▶ [Texto de lectura]

════════

Un pastor halló varios guijarros, brillantes, poligonales, y desató la locura
Convivían con ellos vendedores de comida y bebida, quizá más confiados en hacer negocio con la venta ambulante que con los supuestos diamantes. Al menos, ellos sí que hicieron el agosto ofreciendo a precio de piedra preciosa galletas, maíz dulce o ese popular bocadillo al que los sudafricanos llaman kota, contundente receta a base de pan blanco ahuecado relleno de carne o embutido con papatas fritas, queso y salsa al gusto. Energía pura –y tal vez indigestiones– para cavar a tumba abierta. Música a todo volumen, como banda sonora, retumbaba desde los coches; cada DJ-minero buscando imponerse a los demás. Imaginen el caos sónico, un auténtico infierno para oídos delicados. No faltó asimismo la cerveza y, por supuesto, diligentes granujas, primeros llegados al lugar, que ofrecían a los nuevos sus piedras supuestamente preciosas a seis veces el valor del cuarzo; a años luz, en todo caso, de lo que le pedirían por un diamante.
La mayoría ya se ha marchado, pero los más desconfiados –desesperados, más bien– aún cavan. «Si es cuarzo, algo sacaremos; pero ¿y si nos han engañado y acaban siendo diamantes?». Bajo tal creencia trabajan. La desesperación, al menos, deja así paso a la ilusión por unos días.

════════

▶ [Extracto de la fuente]

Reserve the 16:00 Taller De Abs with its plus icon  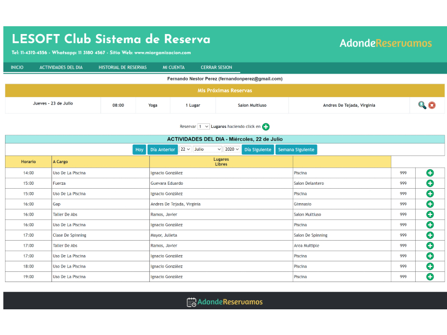click(430, 214)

════════

▶ [Tareas propuestas]
a. Reproduzca el fragmento del texto sobre la fiebre de los diamantes que comienza en "La mayoría ya" y termina en "por unos días.", cambiando "ilusión" por "esperanza".
b. Convierta en una lista breve el párrafo del texto de lectura que empieza con "Convivían con ellos vendedores de comida y bebida", conservando sus datos principales.
c. Responda, según el texto de lectura:
(i) ¿Qué encontró el pastor?
(ii) ¿A cuántas veces el valor del cuarzo ofrecían sus piedras los granujas?
(iii) ¿Qué ha hecho ya la mayoría?
El listado no hace falta para resolver las tareas.

▶ [Resultados obtenidos]
a.
La mayoría ya se ha marchado, pero los más desconfiados –desesperados, más bien– aún cavan. «Si es cuarzo, algo sacaremos; pero ¿y si nos han engañado y acaban siendo diamantes?». Bajo tal creencia trabajan. La desesperación, al menos, deja así paso a la esperanza por unos días.

b.
- Había vendedores de comida y bebida, quizá más confiados en la venta ambulante que en los supuestos diamantes.
- Hicieron buen negocio vendiendo a precio de piedra preciosa galletas, maíz dulce y kota, un bocadillo de pan blanco ahuecado relleno de carne o embutido.
- Desde los coches retumbaba música a todo volumen, y cada DJ-minero intentaba imponerse a los demás.
- Tampoco faltó la cerveza.
- Los primeros en llegar ofrecían a los nuevos piedras supuestamente preciosas a seis veces el valor del cuarzo, muy por debajo del precio de un diamante.

c.
(i) Varios guijarros brillantes y poligonales.
(ii) A seis veces.
(iii) Se ha marchado.